=== Begin Enclosure ===

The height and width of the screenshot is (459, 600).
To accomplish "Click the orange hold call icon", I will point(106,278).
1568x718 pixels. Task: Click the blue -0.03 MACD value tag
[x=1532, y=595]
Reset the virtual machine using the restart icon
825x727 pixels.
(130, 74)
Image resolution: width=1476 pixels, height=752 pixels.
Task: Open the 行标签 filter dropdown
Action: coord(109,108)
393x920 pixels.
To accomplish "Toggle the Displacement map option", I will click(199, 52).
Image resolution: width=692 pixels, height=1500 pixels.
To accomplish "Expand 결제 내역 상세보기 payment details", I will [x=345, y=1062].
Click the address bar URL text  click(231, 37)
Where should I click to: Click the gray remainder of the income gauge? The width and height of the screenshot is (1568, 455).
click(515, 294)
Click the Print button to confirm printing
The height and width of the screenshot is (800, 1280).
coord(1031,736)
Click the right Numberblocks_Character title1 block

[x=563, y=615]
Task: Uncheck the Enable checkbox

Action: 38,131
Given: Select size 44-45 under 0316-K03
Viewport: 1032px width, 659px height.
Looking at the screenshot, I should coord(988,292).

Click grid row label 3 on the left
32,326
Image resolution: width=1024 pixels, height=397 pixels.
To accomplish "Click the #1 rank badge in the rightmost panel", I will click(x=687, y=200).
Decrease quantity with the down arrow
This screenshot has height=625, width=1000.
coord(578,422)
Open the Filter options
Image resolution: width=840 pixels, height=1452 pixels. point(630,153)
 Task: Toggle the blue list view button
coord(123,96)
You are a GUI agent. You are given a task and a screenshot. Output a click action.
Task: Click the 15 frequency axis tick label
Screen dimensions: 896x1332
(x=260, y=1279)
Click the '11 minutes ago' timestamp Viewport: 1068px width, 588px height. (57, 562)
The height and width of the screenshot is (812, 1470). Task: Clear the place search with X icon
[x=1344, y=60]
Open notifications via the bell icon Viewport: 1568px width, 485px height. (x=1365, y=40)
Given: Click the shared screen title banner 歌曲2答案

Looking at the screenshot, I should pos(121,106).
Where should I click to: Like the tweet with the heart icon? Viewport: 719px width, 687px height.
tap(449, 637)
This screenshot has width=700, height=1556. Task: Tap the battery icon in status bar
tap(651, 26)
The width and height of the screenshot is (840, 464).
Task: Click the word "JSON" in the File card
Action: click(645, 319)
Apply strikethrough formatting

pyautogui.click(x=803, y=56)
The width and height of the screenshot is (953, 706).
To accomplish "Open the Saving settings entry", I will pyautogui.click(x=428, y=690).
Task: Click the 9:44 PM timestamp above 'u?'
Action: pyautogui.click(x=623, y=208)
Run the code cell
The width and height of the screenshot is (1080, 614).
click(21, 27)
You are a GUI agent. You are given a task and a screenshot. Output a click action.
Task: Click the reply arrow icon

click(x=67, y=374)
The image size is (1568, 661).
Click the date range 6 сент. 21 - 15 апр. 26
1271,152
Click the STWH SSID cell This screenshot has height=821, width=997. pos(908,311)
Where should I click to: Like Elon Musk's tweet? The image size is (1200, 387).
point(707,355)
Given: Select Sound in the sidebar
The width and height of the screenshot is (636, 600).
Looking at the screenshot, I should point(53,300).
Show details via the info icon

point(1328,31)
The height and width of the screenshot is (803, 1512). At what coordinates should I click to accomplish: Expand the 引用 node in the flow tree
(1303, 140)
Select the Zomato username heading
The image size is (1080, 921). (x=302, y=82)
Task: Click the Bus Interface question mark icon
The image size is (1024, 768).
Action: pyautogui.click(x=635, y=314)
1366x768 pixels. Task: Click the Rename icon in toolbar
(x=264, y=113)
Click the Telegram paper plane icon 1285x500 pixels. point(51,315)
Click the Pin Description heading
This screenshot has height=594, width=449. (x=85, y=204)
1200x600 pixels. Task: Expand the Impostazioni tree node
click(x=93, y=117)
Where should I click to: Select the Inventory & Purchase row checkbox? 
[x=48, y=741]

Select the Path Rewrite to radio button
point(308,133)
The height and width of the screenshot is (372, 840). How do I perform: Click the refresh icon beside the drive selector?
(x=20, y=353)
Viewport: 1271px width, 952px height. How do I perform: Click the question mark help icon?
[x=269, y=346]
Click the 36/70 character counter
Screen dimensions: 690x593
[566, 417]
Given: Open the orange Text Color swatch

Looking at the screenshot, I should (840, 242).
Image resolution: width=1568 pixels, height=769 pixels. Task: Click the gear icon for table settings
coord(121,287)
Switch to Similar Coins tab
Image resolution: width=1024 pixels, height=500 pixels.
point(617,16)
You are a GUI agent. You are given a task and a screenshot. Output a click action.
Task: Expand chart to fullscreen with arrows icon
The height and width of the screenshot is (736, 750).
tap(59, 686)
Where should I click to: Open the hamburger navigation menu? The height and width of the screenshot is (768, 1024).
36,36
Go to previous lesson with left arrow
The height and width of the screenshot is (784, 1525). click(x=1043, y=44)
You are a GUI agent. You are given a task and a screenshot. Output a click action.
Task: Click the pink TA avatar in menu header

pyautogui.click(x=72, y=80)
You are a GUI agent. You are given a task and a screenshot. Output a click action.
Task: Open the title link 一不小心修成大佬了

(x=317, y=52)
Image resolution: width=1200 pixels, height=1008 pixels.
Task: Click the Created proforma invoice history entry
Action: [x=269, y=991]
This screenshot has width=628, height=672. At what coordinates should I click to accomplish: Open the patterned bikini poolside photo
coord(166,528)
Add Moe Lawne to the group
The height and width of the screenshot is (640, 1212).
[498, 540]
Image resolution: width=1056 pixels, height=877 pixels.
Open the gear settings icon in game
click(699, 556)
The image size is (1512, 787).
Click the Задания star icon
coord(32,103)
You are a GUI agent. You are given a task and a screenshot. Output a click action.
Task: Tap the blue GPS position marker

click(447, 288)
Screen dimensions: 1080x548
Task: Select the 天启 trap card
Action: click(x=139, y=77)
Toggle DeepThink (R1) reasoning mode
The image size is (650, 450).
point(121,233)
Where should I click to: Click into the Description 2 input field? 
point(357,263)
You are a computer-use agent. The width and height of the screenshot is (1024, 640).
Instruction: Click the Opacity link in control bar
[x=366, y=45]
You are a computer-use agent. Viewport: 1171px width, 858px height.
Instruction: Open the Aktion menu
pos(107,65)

=== End Enclosure ===

Write out only those lines that fall between the one containing "Task: Click the pink TA avatar in menu header" and the end of the entries, the first and last included, exactly as they read.

EXERCISE ANSWER.
Task: Click the pink TA avatar in menu header

pyautogui.click(x=72, y=80)
You are a GUI agent. You are given a task and a screenshot. Output a click action.
Task: Open the title link 一不小心修成大佬了

(x=317, y=52)
Image resolution: width=1200 pixels, height=1008 pixels.
Task: Click the Created proforma invoice history entry
Action: [x=269, y=991]
This screenshot has width=628, height=672. At what coordinates should I click to accomplish: Open the patterned bikini poolside photo
coord(166,528)
Add Moe Lawne to the group
The height and width of the screenshot is (640, 1212).
[498, 540]
Image resolution: width=1056 pixels, height=877 pixels.
Open the gear settings icon in game
click(699, 556)
The image size is (1512, 787).
Click the Задания star icon
coord(32,103)
You are a GUI agent. You are given a task and a screenshot. Output a click action.
Task: Tap the blue GPS position marker

click(447, 288)
Screen dimensions: 1080x548
Task: Select the 天启 trap card
Action: click(x=139, y=77)
Toggle DeepThink (R1) reasoning mode
The image size is (650, 450).
point(121,233)
Where should I click to: Click into the Description 2 input field? 
point(357,263)
You are a computer-use agent. The width and height of the screenshot is (1024, 640).
Instruction: Click the Opacity link in control bar
[x=366, y=45]
You are a computer-use agent. Viewport: 1171px width, 858px height.
Instruction: Open the Aktion menu
pos(107,65)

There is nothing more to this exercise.